C’è un secondo passaggio nell’orazione di Reichlin che merita un breve commento. A proposito della mondializzazione neoliberista egli ricorda come la sinistra italiana ne sia stata «travolta». Si trattò di una cesura epocale, che forse per questo Reichlin definisce «materia ormai degli storici». In effetti, così sulla profondità del mutamento, come su quel travolgimento non sussistono dubbi. Epperò ciò non può voler dire che il giudizio su quei processi e appunto su quel venirne travolti — quale che sia la lettura che si ritenga di darne — non sia anche squisitamente politico. Quindi urgente, qui e ora, per le responsabilità che coinvolge, rivela e pone in evidenza.

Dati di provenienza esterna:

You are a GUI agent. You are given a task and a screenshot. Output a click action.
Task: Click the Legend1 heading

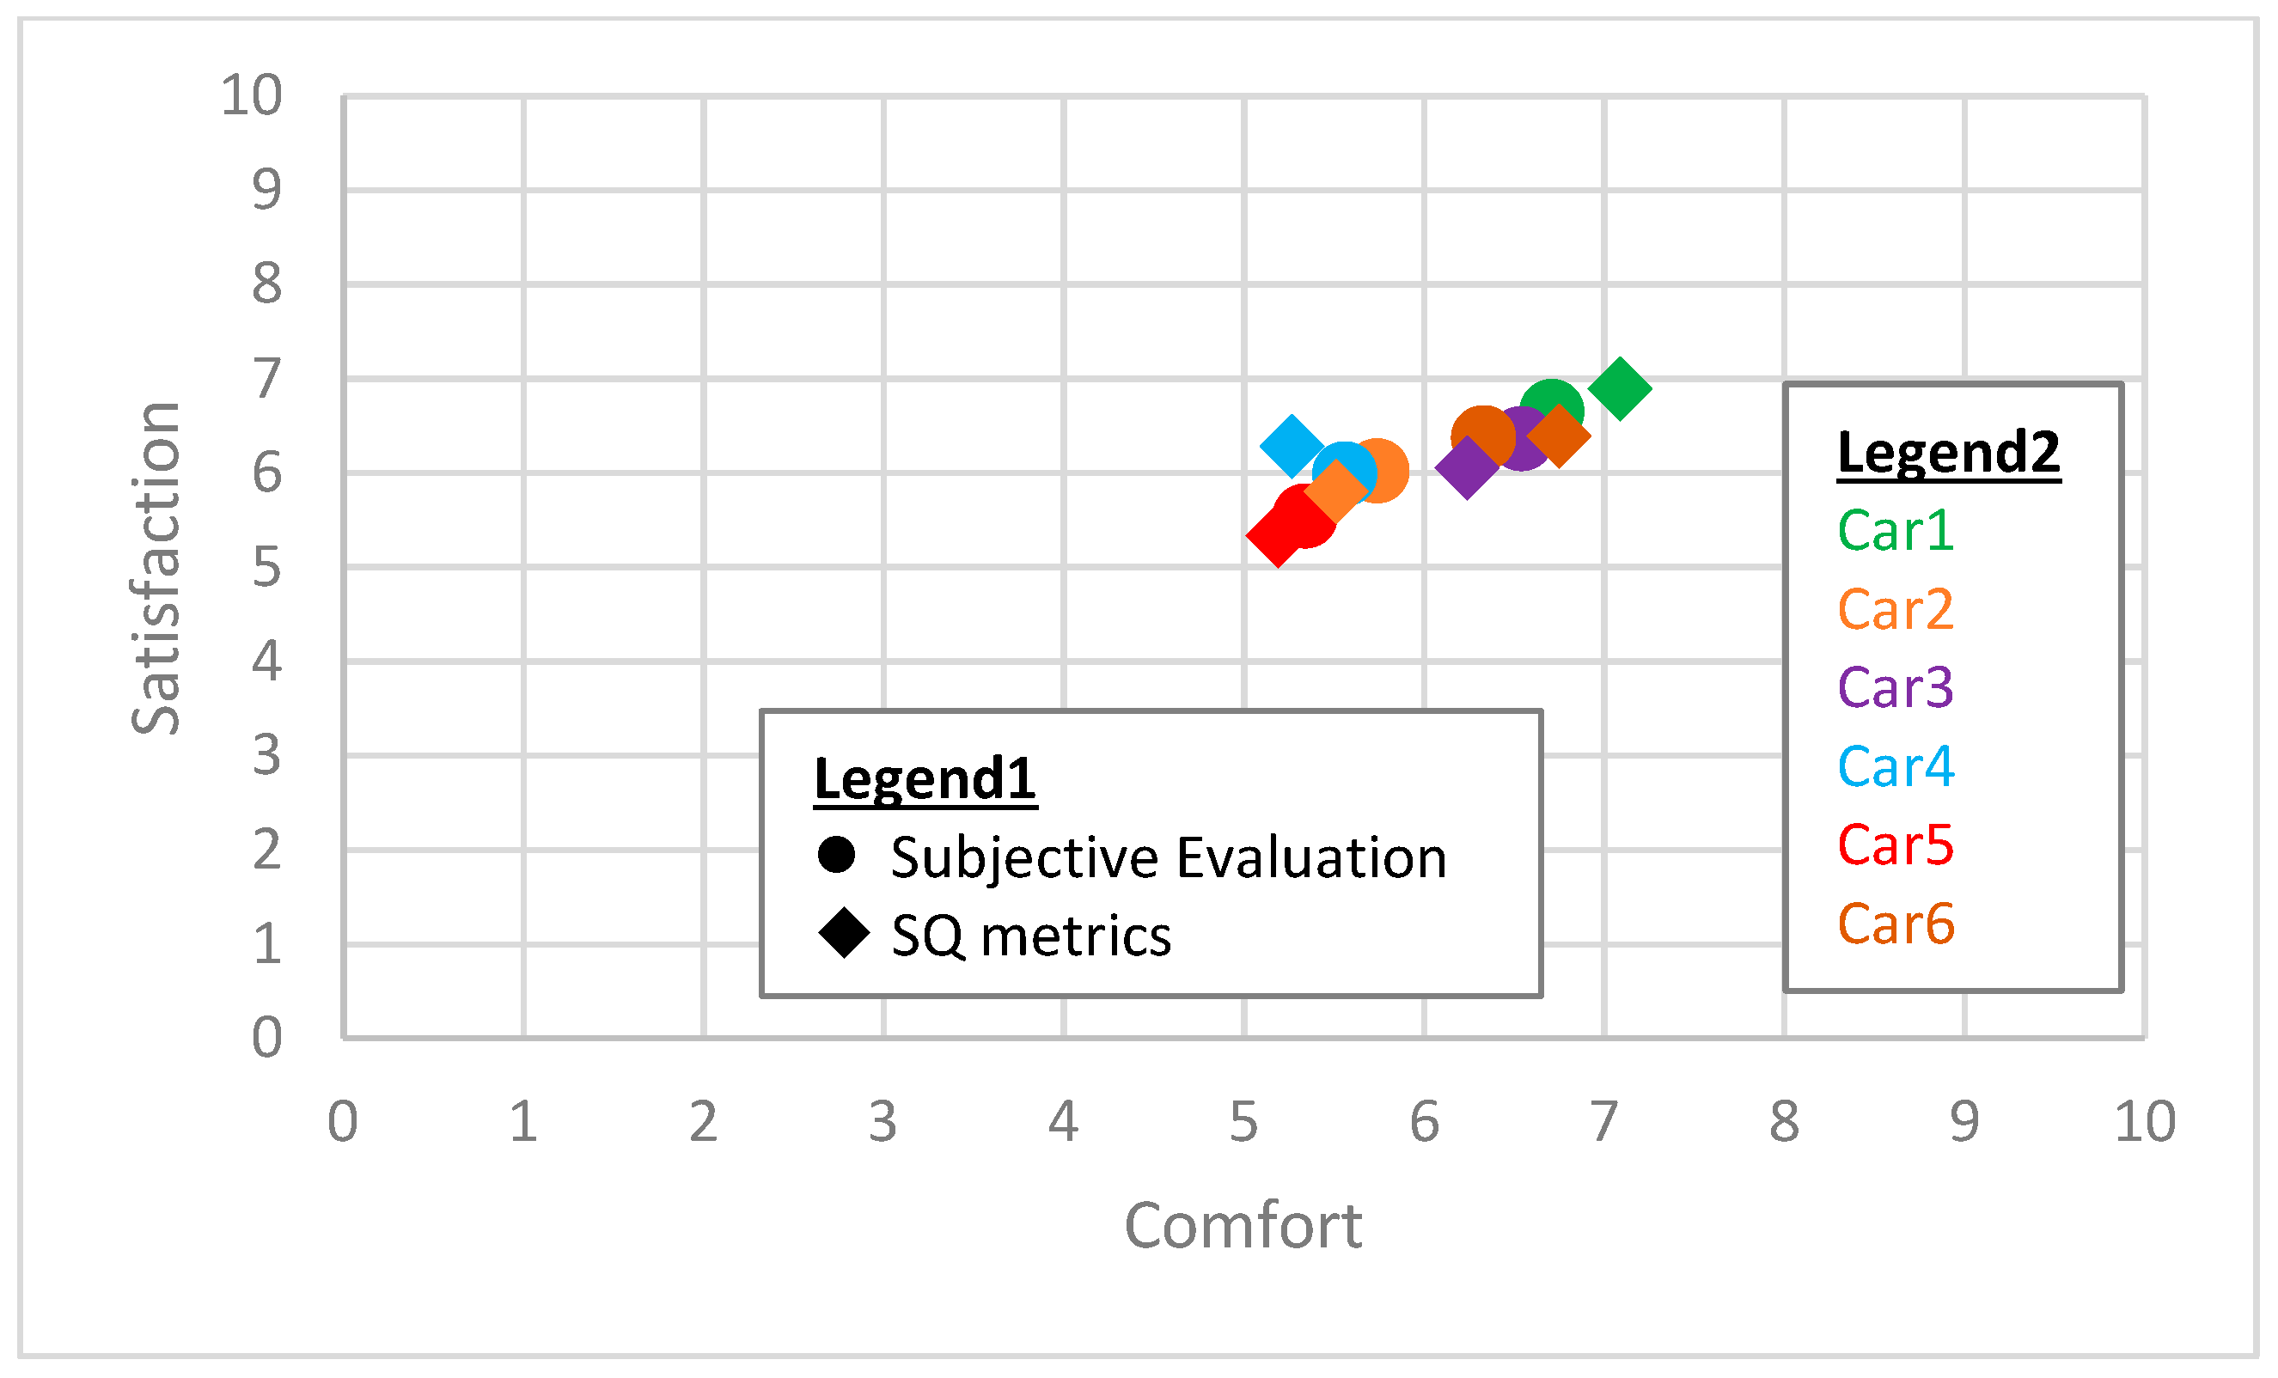(925, 778)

Ad ogni buon conto proprio su quel passaggio storico Ingrao insistette con forza a più riprese, invocando una revisione profonda dei quadri analitici ma al tempo stesso ribadendo l’esigenza di rilanciare la lotta per l’alternativa. La consapevolezza della portata della svolta conservatrice e della necessità di riaprire una ricerca lo indusse a respingere la proposta di restare alla presidenza della Camera alla fine degli anni Settanta, mentre già si avviava lo sfondamento neoliberista. E mai egli ebbe tentennamenti — questo oggi va ricordato, senza rifugiarsi in formule elusive o ecumeniche — nel valutare dove stessero le ragioni della modernità e del progresso, dove quelle della reazione e della violenza.
Questo è un nodo al quale a nessuno è concesso di sfuggire. Che va discusso senza reticenze. La vicenda dei gruppi dirigenti post-comunisti dagli anni Ottanta a oggi non si comprende senza riconoscere limpidamente che il giudizio da essi formulato sulla mondializzazione neoliberista fu clamorosamente sbagliato. E che esso non ha soltanto portato alla mutazione genetica delle maggiori organizzazioni politiche nate dallo smantellamento del Pci — al loro sradicamento dal terreno delle lotte del lavoro — ma ha anche, per ciò stesso, contribuito a stabilizzare l’egemonia della destra e a segnare, nella storia del paese, gravi regressi sul terreno delle conquiste sociali e delle garanzie democratiche. E del resto lo stesso Reichlin pare riconoscerlo là dove pensosamente ammette che chi ha diretto le forze maggiori della sinistra italiana non ha saputo custodire la storia del movimento operaio e di quella sinistra comunista di cui Ingrao è stato una delle guide più autorevoli e amate.